Defining Good Samaritan Laws in Illinois

To protect yourself, you first need to have a solid understanding of what good samaritan laws in Illinois actually are. Good samaritan laws, simply put, refer to laws that affect those who insert themselves into a potentially dangerous situation, or when in which they intend to help someone while putting themselves in potential legal jeopardy by doing so. 

These laws typically protect those who are acting on helpful or life-saving impulses unless they are doing so in a negligent manner, or in a way that’s definable as wanton misconduct. In Illinois, you are considered to have no inherent “duty” to rescue or protect someone else, so you cannot be held liable if you fail to act to protect someone’s health or life. That being said, when you do insert yourself into a situation and it goes south, you could become a target of potential criminal charges in some cases. 

When people use CPR on a stranger, for example, and cause an injury to that person by doing so, they may or may not be protected under Illinois’ good samaritan laws. There are a lot of ins and outs to these laws that make them complex to try and understand. Understanding good samaritan laws in Chicago can become even more trying, so having a lawyer who can help you through any situation where you’re being put into legal jeopardy simply for trying to help your fellow man is completely necessary. The more you protect yourself ahead of a trial or potential charge, the easier it will be for your good samaritan lawyer to help you through the potential legal troubles ahead of you, after all. 

Can Good Samaritan Laws Protect Someone from Negligence Accusations?

Many people who are being accused of criminal negligence, especially those in the medical field or those that are performing CPR on someone in a public space, use good samaritan laws as a defense. To do so successfully, there are four qualities you must prove surrounding your actions:

  1. You assisted as a result of a serious, immediate emergency.
  2. You were not involved in causing the emergency situation. 
  3. You did not commit gross negligence when providing emergency care.
  4. You gained permission before administering care (if the person was conscious and/or coherent. 

While these four qualities help to make the situation more cut and dry, actually arguing these points in court is a much more complex act. For this reason, a quality defense team is needed to prevent the person being charged from having criminal negligence characters successfully thrust against them. If at any time during your attempt to give life-saving care, you acted in a way that could be constituted as willful and wanton misconduct, you could find yourself in a tough spot when it comes to avoiding negligence accusations, however. 

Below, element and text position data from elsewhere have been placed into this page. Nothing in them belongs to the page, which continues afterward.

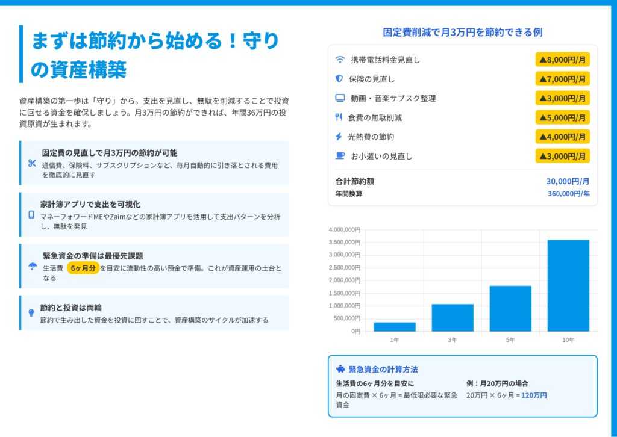Click the scissors icon in 固定費の見直し card
Screen dimensions: 617x437
point(32,163)
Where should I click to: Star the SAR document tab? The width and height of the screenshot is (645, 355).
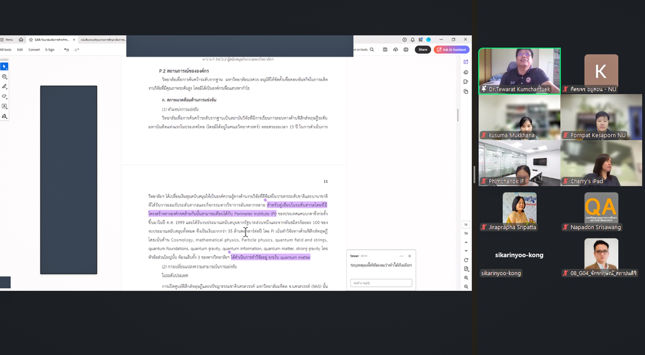(x=31, y=40)
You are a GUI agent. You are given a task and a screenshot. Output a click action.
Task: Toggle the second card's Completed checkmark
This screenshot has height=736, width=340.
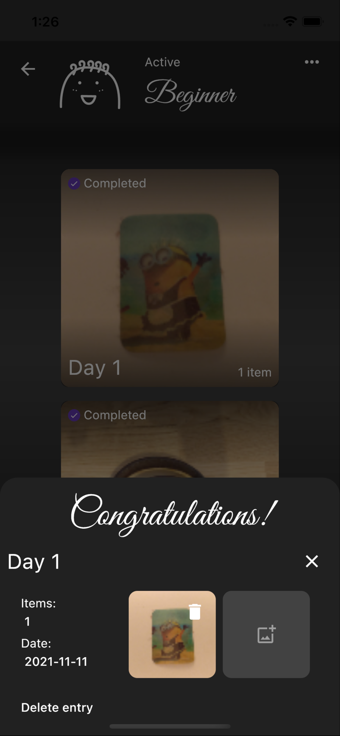pos(74,415)
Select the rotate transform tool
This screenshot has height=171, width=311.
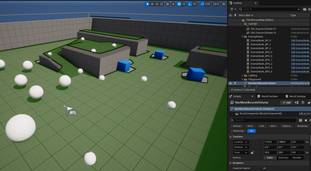pos(157,4)
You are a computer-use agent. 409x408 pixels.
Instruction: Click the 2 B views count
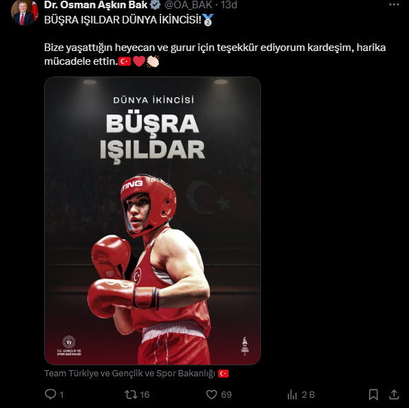(x=308, y=394)
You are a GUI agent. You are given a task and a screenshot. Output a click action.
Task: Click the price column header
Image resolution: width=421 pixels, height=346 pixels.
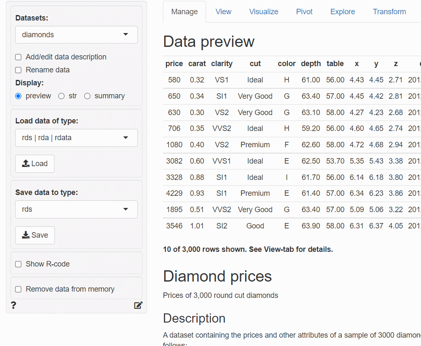coord(174,64)
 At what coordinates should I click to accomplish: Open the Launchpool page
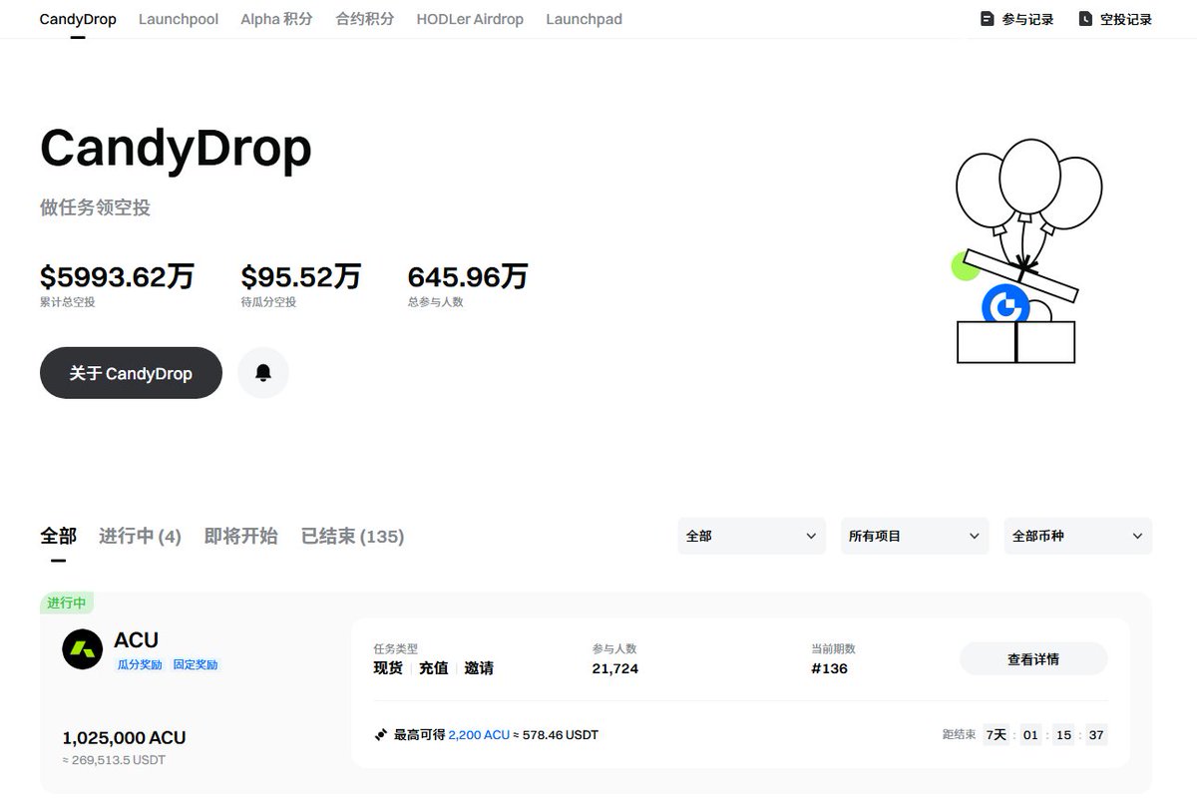[x=178, y=18]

Personal Injury Victims and the Impact of Good Samaritan Laws

Good Samaritan laws are meant to protect people who genuinely care about their fellow man, and who cannot simply watch someone suffer during an emergency. Despite this, you could be criminally charged in these situations, no matter how well-intentioned you were when responding to the emergency at hand. When a person is injured due to your actions during this tense period, for example, they could file a personal injury lawsuit against you. If they can prove that your intervention was what caused that injury, that is. Once again, the complexities (both on a legal and emotional level) make the nature of good samaritan laws legally gray territory in most cases. 

Good Samaritan Laws and Vehicle Accidents

Those who help out motorcycle or car accident victims at the scene of a crash are another category of people who could find themselves hit with a personal injury lawsuit if their treatment goes awry. If possible, you should always wait for professional medical assistance in these situations, especially if you’re nearby a busy highway where inserting yourself could put either you or others in danger. The more careful and caring you are, the more likely you are to avoid a legally dubious situation.